Given task 1
Print the MPICH troubleshooting notes below exactly as they appear, in full.

Passage to read
________________
CUDA Hook Library: Failed to find symbol mem_find_dreg_entries, /autofs/nccs-svm1_home1/minsi/git/mpich.git.main/build-ucx-g-cuda10.1.243/test/mpi/pt2pt/pingping: undefined symbol: __PAMI_Invalidate_region 
  1. "Abort at src/util/mpir_pmi.c line 1105" when launching with jsrun. It is an MPICH/PMIx bug. Please watch out here for temporary workaround and final fix.

  2. "hydra_pmi_proxy: error while loading shared libraries: libcudart.so.10.1: cannot open shared object file: No such file or directory" when launching with mpiexec. It is because CUDA library path is not set on each compute node by default, but set by "jsrun". Workaround is to manually set CUDA library path in ~/.bashrc. Note that passing LD_LIBRARY_PATH to mpiexec cannot solve this issue, because hydra_pmi_proxy is launched before transferring environment variables.

# write into ~/.bashrc, here is example for cuda/10.1.243
export LD_LIBRARY_PATH=/sw/summit/cuda/10.1.243/lib64:$LD_LIBRARY_PATH
  1. Cannot find any library linked to executable when launching with mpiexec. Manually transfer LD_LIBRARY_PATH to compute node by setting LD_LIBRARY_PATH=$(jsrun -n 1 -r 1 echo $LD_LIBRARY_PATH) before mpiexec.

  2. Yaksa error "Caught signal 11 (Segmentation fault: invalid permissions for mapped object at address 0x2000fbe00008)" when launching with mpiexec and using GPU buffer in MPI communication. You may also say the warning from Yaksa (see below). The reason is that Summit by default sets "EXCLUSIVE_PROCESS" compute node (see here) but does not set "CUDA_VISIBLE_DEVICES". The solution is to use mpiexec GPU binding option "-gpus-per-proc" (e.g., set "-gpus-per-proc=1" will bind one GPU for each rank)
________________
Excerpted data
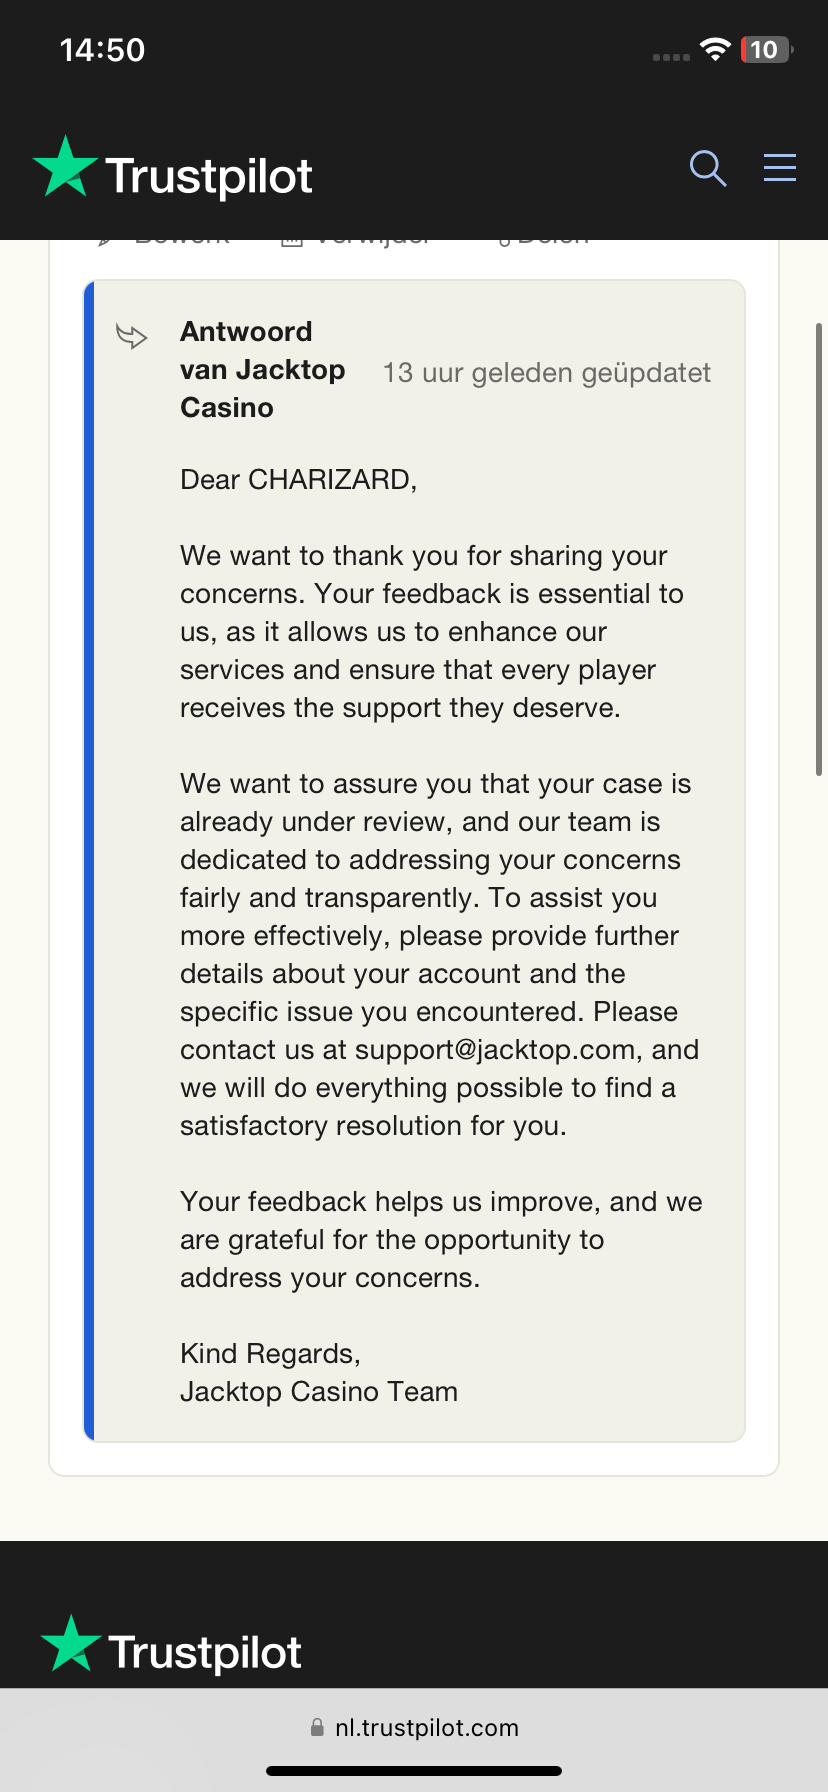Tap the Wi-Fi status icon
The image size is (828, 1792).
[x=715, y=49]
________________
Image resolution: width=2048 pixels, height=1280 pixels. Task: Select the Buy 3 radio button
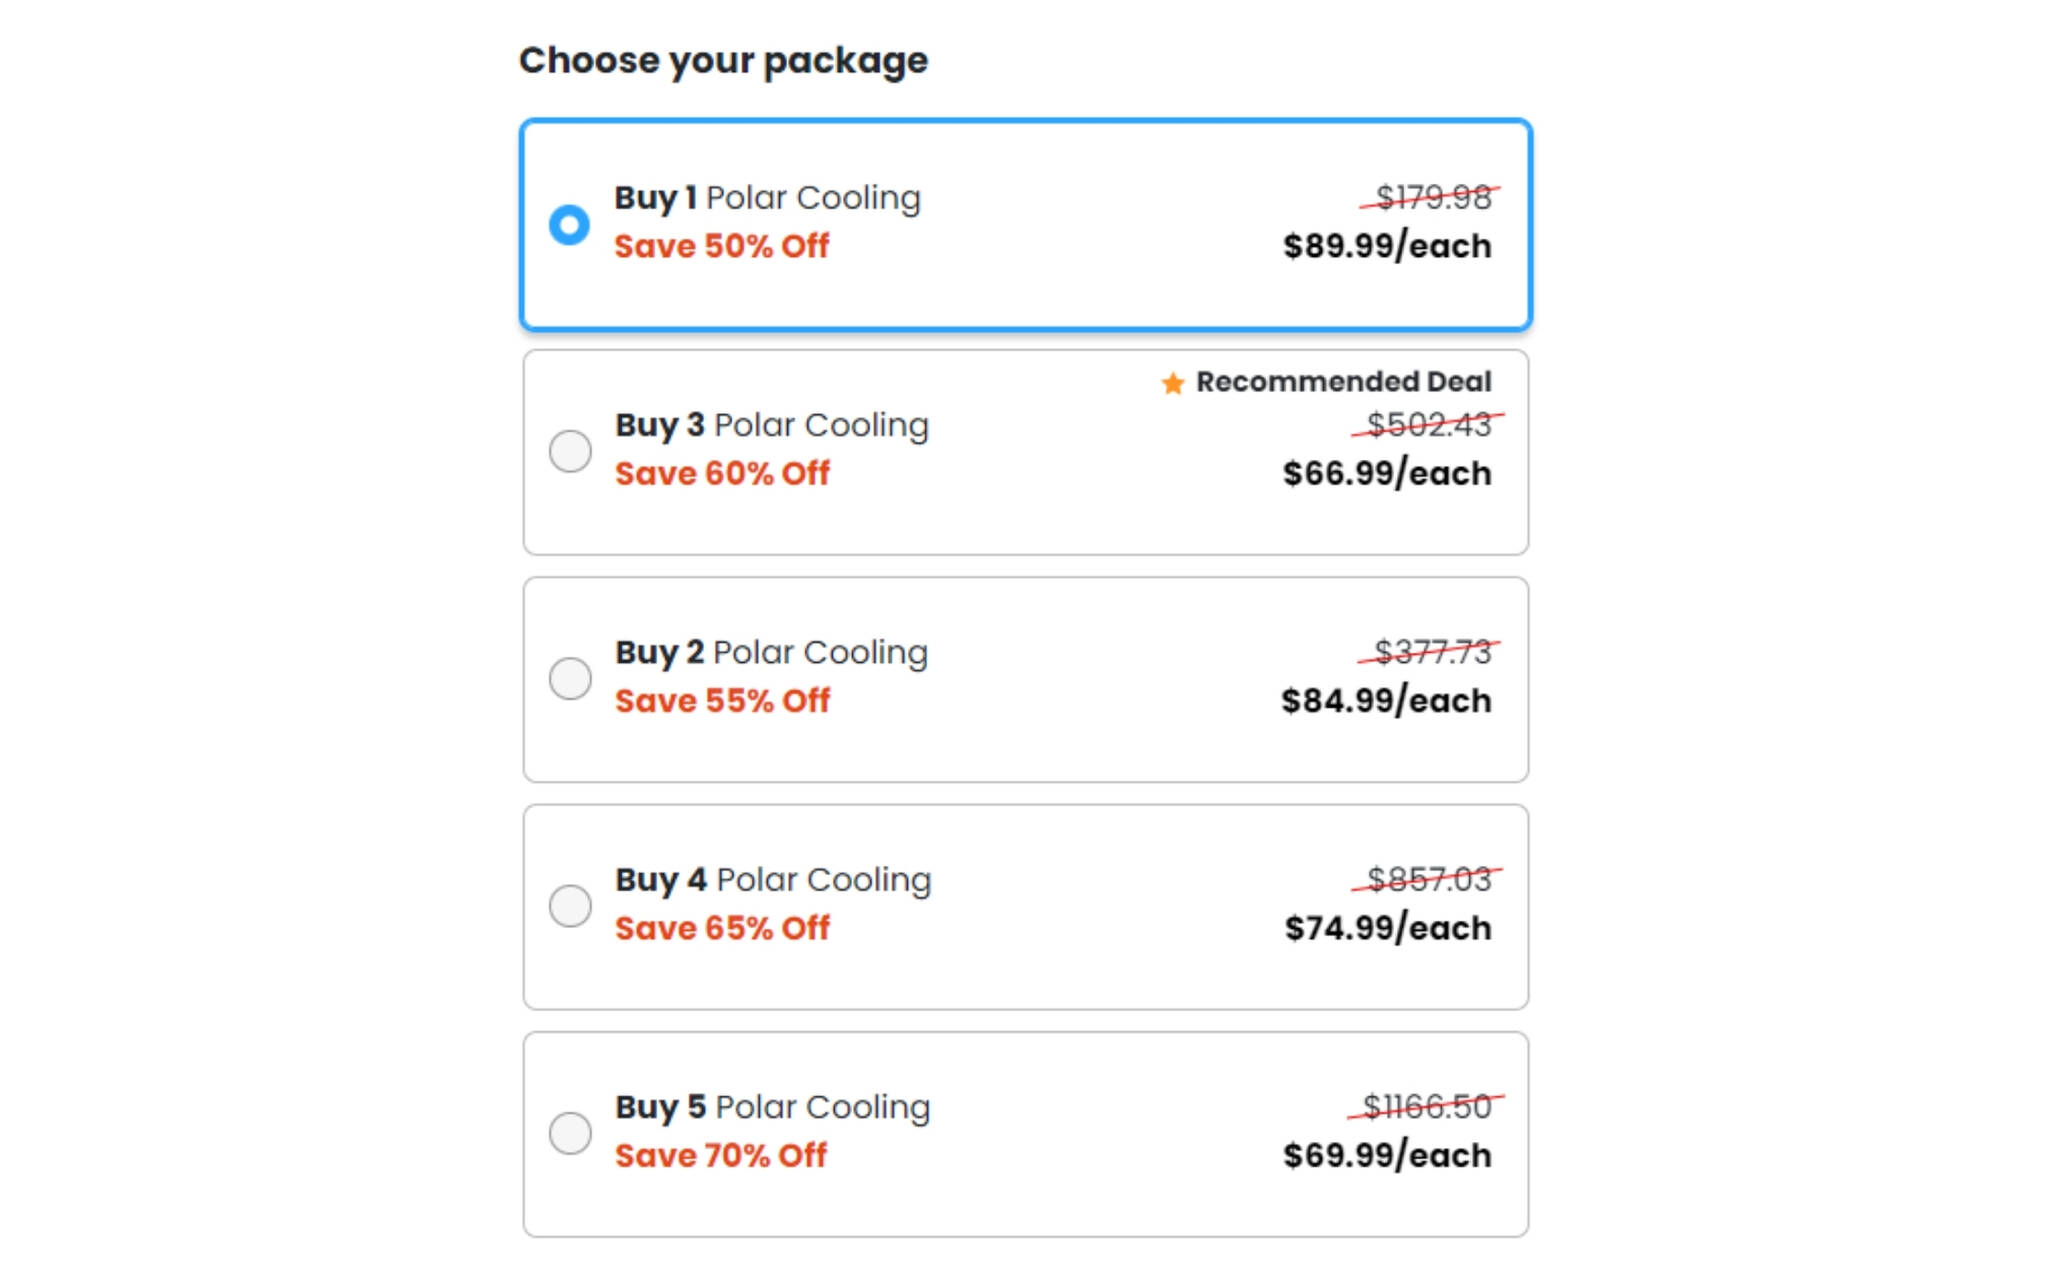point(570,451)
________________
Given task 2
Output the rows from the line with "Image resolution: width=2048" up to and including the line with "point(570,451)", reproducing those lines exactly and nothing else, and leave the pictures out of your answer.

Full solution 1
CUDA Hook Library: Failed to find symbol mem_find_dreg_entries, /autofs/nccs-svm1_home1/minsi/git/mpich.git.main/build-ucx-g-cuda10.1.243/test/mpi/pt2pt/pingping: undefined symbol: __PAMI_Invalidate_region 
  1. "Abort at src/util/mpir_pmi.c line 1105" when launching with jsrun. It is an MPICH/PMIx bug. Please watch out here for temporary workaround and final fix.

  2. "hydra_pmi_proxy: error while loading shared libraries: libcudart.so.10.1: cannot open shared object file: No such file or directory" when launching with mpiexec. It is because CUDA library path is not set on each compute node by default, but set by "jsrun". Workaround is to manually set CUDA library path in ~/.bashrc. Note that passing LD_LIBRARY_PATH to mpiexec cannot solve this issue, because hydra_pmi_proxy is launched before transferring environment variables.

# write into ~/.bashrc, here is example for cuda/10.1.243
export LD_LIBRARY_PATH=/sw/summit/cuda/10.1.243/lib64:$LD_LIBRARY_PATH
  1. Cannot find any library linked to executable when launching with mpiexec. Manually transfer LD_LIBRARY_PATH to compute node by setting LD_LIBRARY_PATH=$(jsrun -n 1 -r 1 echo $LD_LIBRARY_PATH) before mpiexec.

  2. Yaksa error "Caught signal 11 (Segmentation fault: invalid permissions for mapped object at address 0x2000fbe00008)" when launching with mpiexec and using GPU buffer in MPI communication. You may also say the warning from Yaksa (see below). The reason is that Summit by default sets "EXCLUSIVE_PROCESS" compute node (see here) but does not set "CUDA_VISIBLE_DEVICES". The solution is to use mpiexec GPU binding option "-gpus-per-proc" (e.g., set "-gpus-per-proc=1" will bind one GPU for each rank)

Full solution 2
Image resolution: width=2048 pixels, height=1280 pixels. Task: Select the Buy 3 radio button
point(570,451)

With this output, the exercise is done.